Foreign direct investment is when an investor has a controlling interest in a business in a foreign country. The term is different than foreign portfolio investment, which does not require controlling ownership of an entity. However, it does require a certain notion of direct control of the business. The notion of direct control is crucial in determining whether a foreign direct investment is a good idea.
Foreign direct investment can come in two forms: horizontal FDI and vertical FDI. Horizontal FDI occurs when a company expands its operation in a foreign country, such as opening a retail store in Mexico. Vertical FDI, on the other hand, involves a company taking control of more parts of a country’s supply chain.
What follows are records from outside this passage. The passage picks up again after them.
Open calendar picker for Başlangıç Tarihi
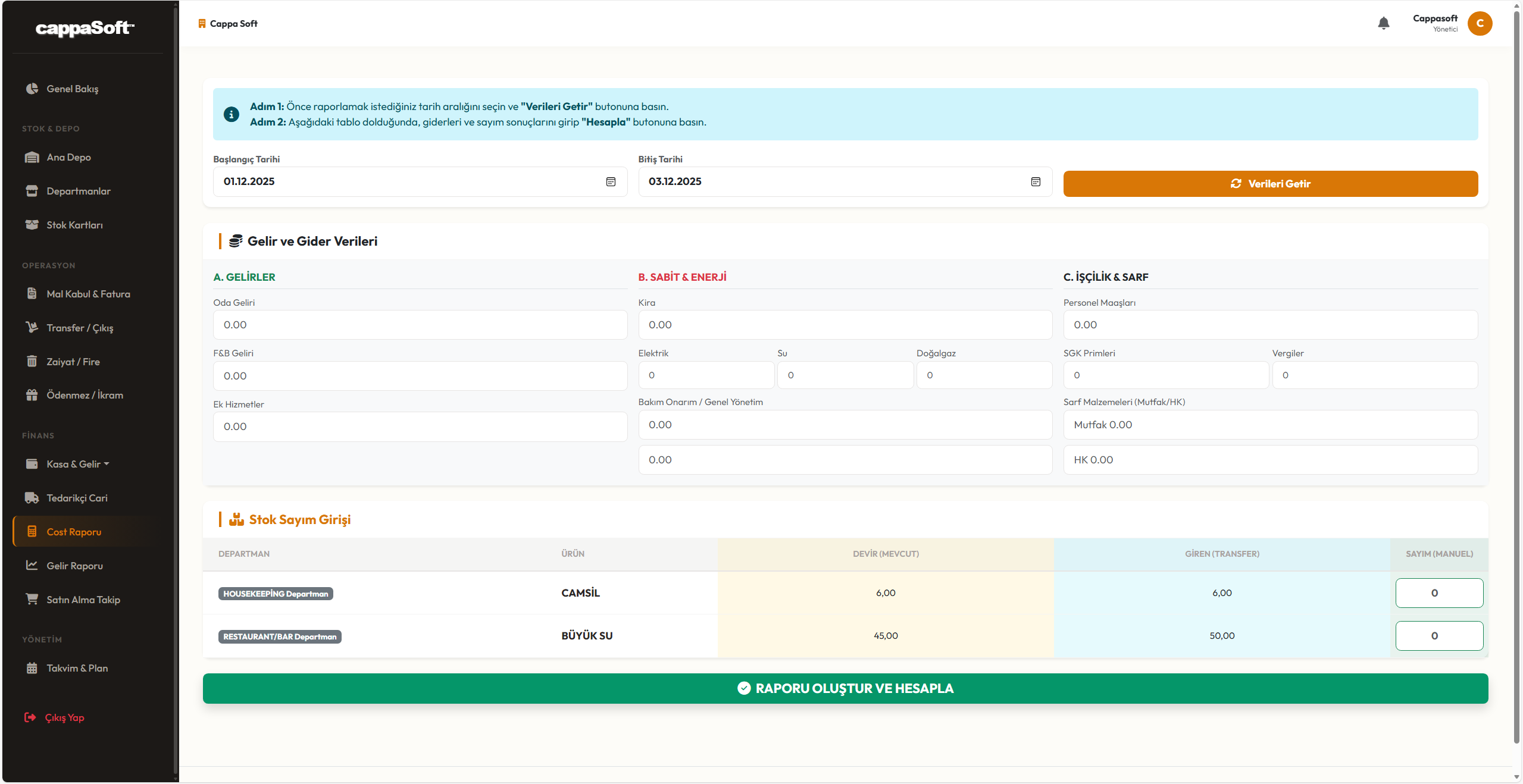Viewport: 1523px width, 784px height. 611,181
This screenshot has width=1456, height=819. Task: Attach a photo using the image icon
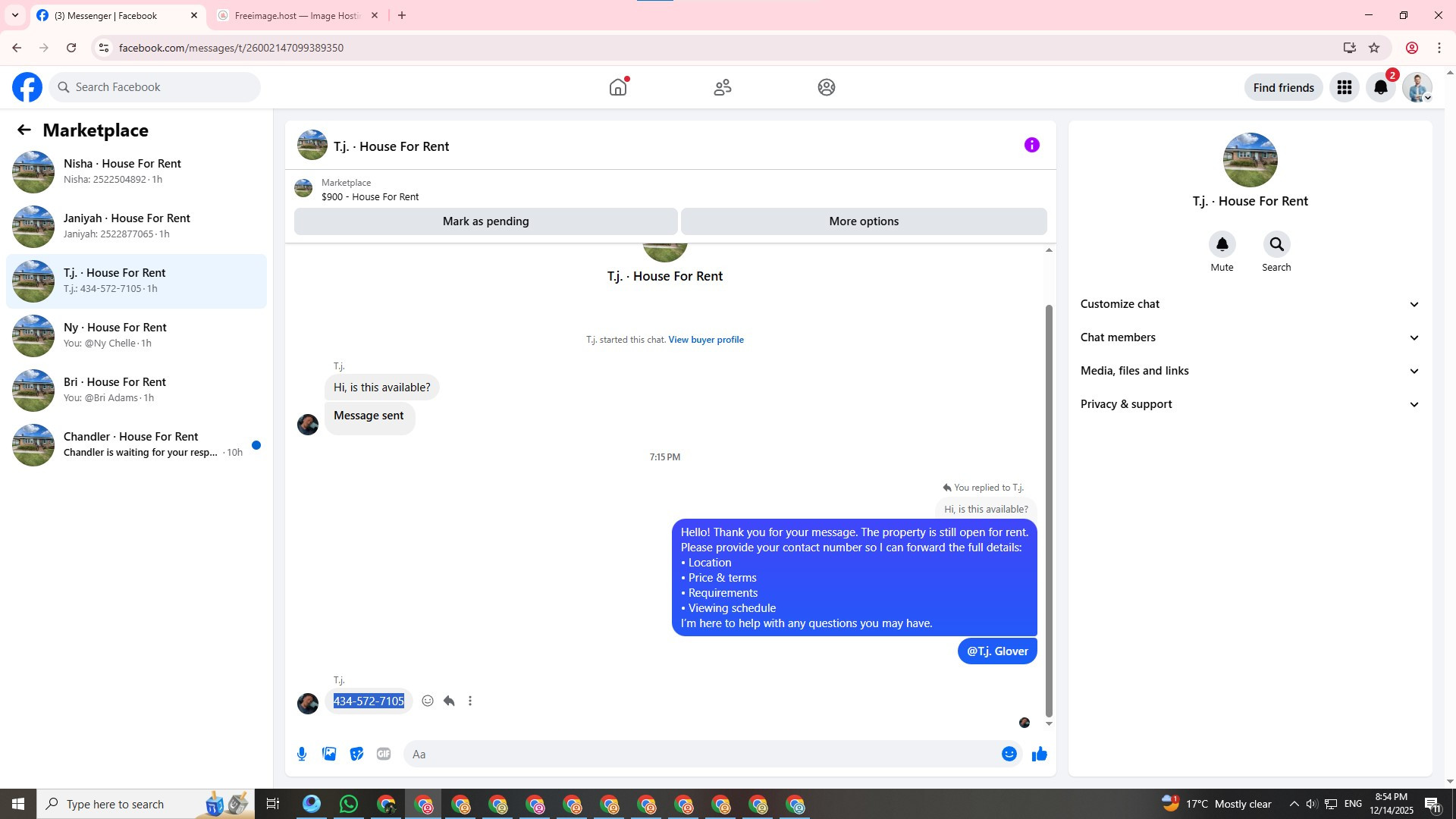[x=329, y=754]
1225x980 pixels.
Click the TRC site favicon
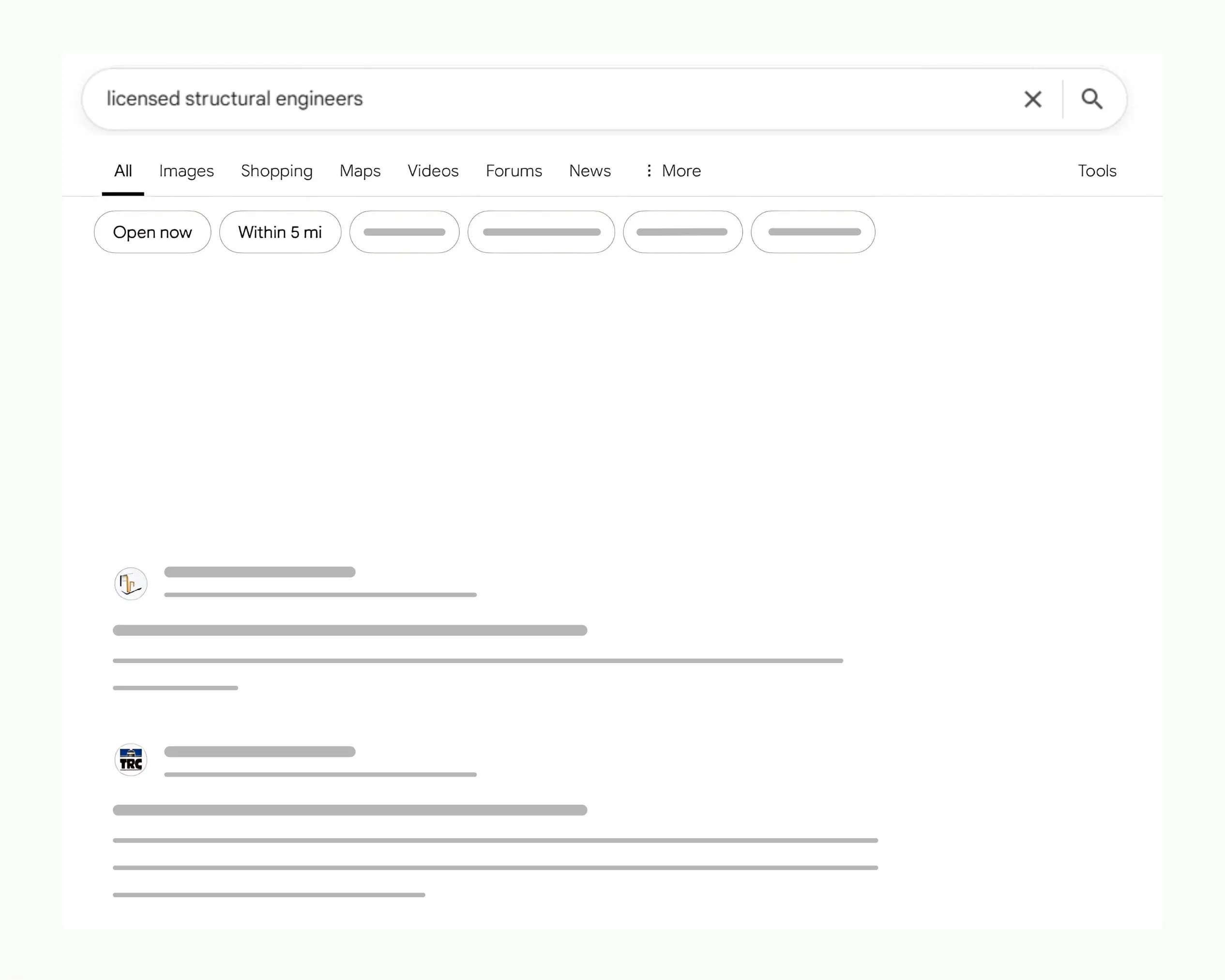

For instance, a large US retailer could establish a plant to manufacture clothes or a cotton farm in a foreign country.
While many companies in the US assemble their cars in the United States, many parts are purchased from other countries. For example, Ford Motors has assembly plants in Mexico and China. By sourcing these low-cost car parts from other countries, the company can keep its production costs low. Ford Motors has made substantial investments in these foreign operations. For example, in 2012, it invested $760M in a plant in Hangzhou, China. This expansion helped the company avoid tariffs while also increasing production.
FDI is not without risk. Some studies show that FDI is not necessarily beneficial for a host country. For example, foreign investors may have inside information about the productivity of a firm and may have a competitive advantage over domestic savers. In addition, FDI may lead to excessive over-investment.
Foreign direct investment can strengthen a country’s economy and contribute to political stability. It creates jobs and generates taxes. Manufacturing plants, for example, require land, materials, and labor. These investments benefit suppliers and construction workers in the country, which in turn helps the economy. Furthermore, the tax revenues that are generated by these workers are used by the government to support economic development in the country.
The United States and the United Kingdom are important markets for foreign direct investment. The United States received nearly $403.3 billion in FDI in 2016 and expects to double that amount by the end of 2021. European countries were the top FDI recipient for U.S. companies, and FDI from these countries was the largest percentage of all foreign direct investment.
In addition to direct investment, foreign direct investment can be made through various methods, including opening a subsidiary in a foreign country, buying control of a foreign company, or merging with another company. FDI is often categorized as horizontal, vertical, or conglomerate. Horizontal FDI means that a company owns more than one company in another country.
Foreign direct investment in India has been increasing steadily since 1991. Since economic liberalisation began, FDI has increased substantially. India is among the top 100 countries in the world when it comes to ease of doing business, and it ranks number one in greenfield FDI. To facilitate FDI, the government has enacted several policies, including the BUILD Act, which established the International Development Finance Corporation (IDFC).